(Records supplied begins)
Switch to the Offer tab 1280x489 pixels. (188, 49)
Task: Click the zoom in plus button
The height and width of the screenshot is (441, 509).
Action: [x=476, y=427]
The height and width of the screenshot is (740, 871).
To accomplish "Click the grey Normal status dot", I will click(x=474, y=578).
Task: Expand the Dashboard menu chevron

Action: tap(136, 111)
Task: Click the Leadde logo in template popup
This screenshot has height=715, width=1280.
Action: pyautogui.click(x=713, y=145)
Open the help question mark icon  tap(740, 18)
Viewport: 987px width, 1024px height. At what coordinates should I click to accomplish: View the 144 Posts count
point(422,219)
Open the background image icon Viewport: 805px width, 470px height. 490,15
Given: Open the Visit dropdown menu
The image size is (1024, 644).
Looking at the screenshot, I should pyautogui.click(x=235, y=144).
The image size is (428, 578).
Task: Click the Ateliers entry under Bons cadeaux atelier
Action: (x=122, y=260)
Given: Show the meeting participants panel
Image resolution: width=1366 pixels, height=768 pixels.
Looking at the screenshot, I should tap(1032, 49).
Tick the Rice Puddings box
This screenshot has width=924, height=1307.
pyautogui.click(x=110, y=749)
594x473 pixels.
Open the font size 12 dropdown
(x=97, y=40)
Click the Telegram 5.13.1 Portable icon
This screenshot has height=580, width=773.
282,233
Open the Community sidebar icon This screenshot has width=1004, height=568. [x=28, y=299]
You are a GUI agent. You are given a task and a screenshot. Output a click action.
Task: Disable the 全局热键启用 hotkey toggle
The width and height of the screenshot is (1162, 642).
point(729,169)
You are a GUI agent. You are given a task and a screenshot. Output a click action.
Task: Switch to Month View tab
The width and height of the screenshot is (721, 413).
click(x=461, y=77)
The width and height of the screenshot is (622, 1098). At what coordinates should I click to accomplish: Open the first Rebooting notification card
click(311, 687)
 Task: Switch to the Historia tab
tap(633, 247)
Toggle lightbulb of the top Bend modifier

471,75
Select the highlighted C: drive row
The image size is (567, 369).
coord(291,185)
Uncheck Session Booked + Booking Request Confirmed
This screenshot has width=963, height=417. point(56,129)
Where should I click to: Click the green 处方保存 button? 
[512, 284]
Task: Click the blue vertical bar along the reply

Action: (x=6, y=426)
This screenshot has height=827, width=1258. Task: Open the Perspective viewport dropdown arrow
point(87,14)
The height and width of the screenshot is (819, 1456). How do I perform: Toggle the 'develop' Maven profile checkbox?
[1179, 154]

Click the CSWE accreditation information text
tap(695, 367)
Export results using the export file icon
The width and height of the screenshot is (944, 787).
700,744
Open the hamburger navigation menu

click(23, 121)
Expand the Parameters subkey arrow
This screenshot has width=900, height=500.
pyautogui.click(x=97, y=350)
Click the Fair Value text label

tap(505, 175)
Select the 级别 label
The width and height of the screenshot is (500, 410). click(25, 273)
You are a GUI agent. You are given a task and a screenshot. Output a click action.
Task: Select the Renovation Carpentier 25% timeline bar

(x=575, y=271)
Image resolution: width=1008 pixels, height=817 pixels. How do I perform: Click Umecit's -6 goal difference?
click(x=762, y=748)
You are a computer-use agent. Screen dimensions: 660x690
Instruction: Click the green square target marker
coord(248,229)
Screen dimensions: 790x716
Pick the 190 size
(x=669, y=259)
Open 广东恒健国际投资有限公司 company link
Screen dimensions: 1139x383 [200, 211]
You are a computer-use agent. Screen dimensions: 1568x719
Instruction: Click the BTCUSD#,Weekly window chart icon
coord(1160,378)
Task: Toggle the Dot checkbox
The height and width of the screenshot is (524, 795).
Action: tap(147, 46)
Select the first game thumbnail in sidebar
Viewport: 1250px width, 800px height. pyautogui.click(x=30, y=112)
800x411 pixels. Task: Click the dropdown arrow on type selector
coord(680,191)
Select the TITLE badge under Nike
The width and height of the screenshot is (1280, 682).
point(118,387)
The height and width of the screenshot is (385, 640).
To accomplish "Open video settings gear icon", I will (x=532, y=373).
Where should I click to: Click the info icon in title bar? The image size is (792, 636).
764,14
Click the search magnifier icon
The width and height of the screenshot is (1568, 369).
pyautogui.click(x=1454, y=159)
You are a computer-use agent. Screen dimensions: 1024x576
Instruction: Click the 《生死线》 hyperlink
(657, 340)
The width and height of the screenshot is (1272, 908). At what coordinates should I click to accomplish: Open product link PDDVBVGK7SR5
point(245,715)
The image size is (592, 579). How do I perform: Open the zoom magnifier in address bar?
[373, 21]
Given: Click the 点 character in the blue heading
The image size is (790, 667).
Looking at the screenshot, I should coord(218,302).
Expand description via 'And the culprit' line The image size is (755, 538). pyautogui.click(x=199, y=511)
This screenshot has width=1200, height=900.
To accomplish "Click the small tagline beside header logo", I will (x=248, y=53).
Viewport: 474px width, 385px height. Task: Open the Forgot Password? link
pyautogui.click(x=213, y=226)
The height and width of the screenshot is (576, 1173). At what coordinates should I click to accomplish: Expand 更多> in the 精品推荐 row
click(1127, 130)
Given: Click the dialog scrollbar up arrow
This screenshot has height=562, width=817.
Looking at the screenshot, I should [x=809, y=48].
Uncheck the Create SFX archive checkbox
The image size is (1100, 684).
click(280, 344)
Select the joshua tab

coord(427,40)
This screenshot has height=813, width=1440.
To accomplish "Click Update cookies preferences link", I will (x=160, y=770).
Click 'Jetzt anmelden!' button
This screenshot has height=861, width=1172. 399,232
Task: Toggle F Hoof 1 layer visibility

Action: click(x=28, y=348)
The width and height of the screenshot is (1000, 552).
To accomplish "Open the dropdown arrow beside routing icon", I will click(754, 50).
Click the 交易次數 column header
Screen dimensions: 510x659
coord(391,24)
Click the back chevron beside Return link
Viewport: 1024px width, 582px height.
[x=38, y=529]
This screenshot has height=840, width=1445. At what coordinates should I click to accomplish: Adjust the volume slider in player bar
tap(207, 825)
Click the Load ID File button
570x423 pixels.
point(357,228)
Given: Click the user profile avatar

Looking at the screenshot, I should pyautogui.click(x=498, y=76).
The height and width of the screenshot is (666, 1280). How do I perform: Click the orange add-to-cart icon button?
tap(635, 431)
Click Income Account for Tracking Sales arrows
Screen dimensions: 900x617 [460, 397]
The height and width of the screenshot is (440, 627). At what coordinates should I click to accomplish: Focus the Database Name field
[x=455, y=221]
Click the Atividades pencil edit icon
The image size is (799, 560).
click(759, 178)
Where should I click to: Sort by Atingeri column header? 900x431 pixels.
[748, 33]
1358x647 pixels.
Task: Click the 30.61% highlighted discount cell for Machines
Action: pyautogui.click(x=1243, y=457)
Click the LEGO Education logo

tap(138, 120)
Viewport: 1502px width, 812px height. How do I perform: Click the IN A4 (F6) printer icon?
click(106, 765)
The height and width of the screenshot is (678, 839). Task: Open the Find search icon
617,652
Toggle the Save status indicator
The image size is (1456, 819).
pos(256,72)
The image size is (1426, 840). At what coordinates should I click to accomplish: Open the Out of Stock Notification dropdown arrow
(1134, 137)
(Records supplied ends)
Aim of the exercise:
Transcribe each entry exactly.

Result of the exercise:
Switch to the Offer tab 1280x489 pixels. (188, 49)
Task: Click the zoom in plus button
The height and width of the screenshot is (441, 509).
Action: [x=476, y=427]
The height and width of the screenshot is (740, 871).
To accomplish "Click the grey Normal status dot", I will click(x=474, y=578).
Task: Expand the Dashboard menu chevron

Action: tap(136, 111)
Task: Click the Leadde logo in template popup
This screenshot has height=715, width=1280.
Action: pyautogui.click(x=713, y=145)
Open the help question mark icon  tap(740, 18)
Viewport: 987px width, 1024px height. At what coordinates should I click to accomplish: View the 144 Posts count
point(422,219)
Open the background image icon Viewport: 805px width, 470px height. 490,15
Given: Open the Visit dropdown menu
The image size is (1024, 644).
Looking at the screenshot, I should pyautogui.click(x=235, y=144).
The image size is (428, 578).
Task: Click the Ateliers entry under Bons cadeaux atelier
Action: (x=122, y=260)
Given: Show the meeting participants panel
Image resolution: width=1366 pixels, height=768 pixels.
Looking at the screenshot, I should tap(1032, 49).
Tick the Rice Puddings box
This screenshot has width=924, height=1307.
pyautogui.click(x=110, y=749)
594x473 pixels.
Open the font size 12 dropdown
(x=97, y=40)
Click the Telegram 5.13.1 Portable icon
This screenshot has height=580, width=773.
282,233
Open the Community sidebar icon This screenshot has width=1004, height=568. [x=28, y=299]
You are a GUI agent. You are given a task and a screenshot. Output a click action.
Task: Disable the 全局热键启用 hotkey toggle
The width and height of the screenshot is (1162, 642).
point(729,169)
You are a GUI agent. You are given a task and a screenshot. Output a click action.
Task: Switch to Month View tab
The width and height of the screenshot is (721, 413).
click(x=461, y=77)
The width and height of the screenshot is (622, 1098). At what coordinates should I click to accomplish: Open the first Rebooting notification card
click(311, 687)
 Task: Switch to the Historia tab
tap(633, 247)
Toggle lightbulb of the top Bend modifier

471,75
Select the highlighted C: drive row
The image size is (567, 369).
coord(291,185)
Uncheck Session Booked + Booking Request Confirmed
This screenshot has width=963, height=417. point(56,129)
Where should I click to: Click the green 处方保存 button? 
[512, 284]
Task: Click the blue vertical bar along the reply

Action: (x=6, y=426)
This screenshot has height=827, width=1258. Task: Open the Perspective viewport dropdown arrow
point(87,14)
The height and width of the screenshot is (819, 1456). How do I perform: Toggle the 'develop' Maven profile checkbox?
[1179, 154]

Click the CSWE accreditation information text
tap(695, 367)
Export results using the export file icon
The width and height of the screenshot is (944, 787).
700,744
Open the hamburger navigation menu

click(23, 121)
Expand the Parameters subkey arrow
This screenshot has width=900, height=500.
pyautogui.click(x=97, y=350)
Click the Fair Value text label

tap(505, 175)
Select the 级别 label
The width and height of the screenshot is (500, 410). click(25, 273)
You are a GUI agent. You are given a task and a screenshot. Output a click action.
Task: Select the Renovation Carpentier 25% timeline bar

(x=575, y=271)
Image resolution: width=1008 pixels, height=817 pixels. How do I perform: Click Umecit's -6 goal difference?
click(x=762, y=748)
You are a computer-use agent. Screen dimensions: 660x690
Instruction: Click the green square target marker
coord(248,229)
Screen dimensions: 790x716
Pick the 190 size
(x=669, y=259)
Open 广东恒健国际投资有限公司 company link
Screen dimensions: 1139x383 [200, 211]
You are a computer-use agent. Screen dimensions: 1568x719
Instruction: Click the BTCUSD#,Weekly window chart icon
coord(1160,378)
Task: Toggle the Dot checkbox
The height and width of the screenshot is (524, 795).
Action: tap(147, 46)
Select the first game thumbnail in sidebar
Viewport: 1250px width, 800px height. pyautogui.click(x=30, y=112)
800x411 pixels. Task: Click the dropdown arrow on type selector
coord(680,191)
Select the TITLE badge under Nike
The width and height of the screenshot is (1280, 682).
point(118,387)
The height and width of the screenshot is (385, 640).
To accomplish "Open video settings gear icon", I will (x=532, y=373).
Where should I click to: Click the info icon in title bar? The image size is (792, 636).
764,14
Click the search magnifier icon
The width and height of the screenshot is (1568, 369).
pyautogui.click(x=1454, y=159)
You are a computer-use agent. Screen dimensions: 1024x576
Instruction: Click the 《生死线》 hyperlink
(657, 340)
The width and height of the screenshot is (1272, 908). At what coordinates should I click to accomplish: Open product link PDDVBVGK7SR5
point(245,715)
The image size is (592, 579). How do I perform: Open the zoom magnifier in address bar?
[373, 21]
Given: Click the 点 character in the blue heading
The image size is (790, 667).
Looking at the screenshot, I should coord(218,302).
Expand description via 'And the culprit' line The image size is (755, 538). pyautogui.click(x=199, y=511)
This screenshot has width=1200, height=900.
To accomplish "Click the small tagline beside header logo", I will (x=248, y=53).
Viewport: 474px width, 385px height. Task: Open the Forgot Password? link
pyautogui.click(x=213, y=226)
The height and width of the screenshot is (576, 1173). At what coordinates should I click to accomplish: Expand 更多> in the 精品推荐 row
click(1127, 130)
Given: Click the dialog scrollbar up arrow
This screenshot has height=562, width=817.
Looking at the screenshot, I should [x=809, y=48].
Uncheck the Create SFX archive checkbox
The image size is (1100, 684).
click(280, 344)
Select the joshua tab

coord(427,40)
This screenshot has height=813, width=1440.
To accomplish "Click Update cookies preferences link", I will (x=160, y=770).
Click 'Jetzt anmelden!' button
This screenshot has height=861, width=1172. 399,232
Task: Toggle F Hoof 1 layer visibility

Action: click(x=28, y=348)
The width and height of the screenshot is (1000, 552).
To accomplish "Open the dropdown arrow beside routing icon", I will click(754, 50).
Click the 交易次數 column header
Screen dimensions: 510x659
coord(391,24)
Click the back chevron beside Return link
Viewport: 1024px width, 582px height.
[x=38, y=529]
This screenshot has height=840, width=1445. At what coordinates should I click to accomplish: Adjust the volume slider in player bar
tap(207, 825)
Click the Load ID File button
570x423 pixels.
point(357,228)
Given: Click the user profile avatar

Looking at the screenshot, I should pyautogui.click(x=498, y=76).
The height and width of the screenshot is (666, 1280). How do I perform: Click the orange add-to-cart icon button?
tap(635, 431)
Click Income Account for Tracking Sales arrows
Screen dimensions: 900x617 [460, 397]
The height and width of the screenshot is (440, 627). At what coordinates should I click to accomplish: Focus the Database Name field
[x=455, y=221]
Click the Atividades pencil edit icon
The image size is (799, 560).
click(759, 178)
Where should I click to: Sort by Atingeri column header? 900x431 pixels.
[748, 33]
1358x647 pixels.
Task: Click the 30.61% highlighted discount cell for Machines
Action: pyautogui.click(x=1243, y=457)
Click the LEGO Education logo

tap(138, 120)
Viewport: 1502px width, 812px height. How do I perform: Click the IN A4 (F6) printer icon?
click(106, 765)
The height and width of the screenshot is (678, 839). Task: Open the Find search icon
617,652
Toggle the Save status indicator
The image size is (1456, 819).
pos(256,72)
The image size is (1426, 840). At what coordinates should I click to accomplish: Open the Out of Stock Notification dropdown arrow
(1134, 137)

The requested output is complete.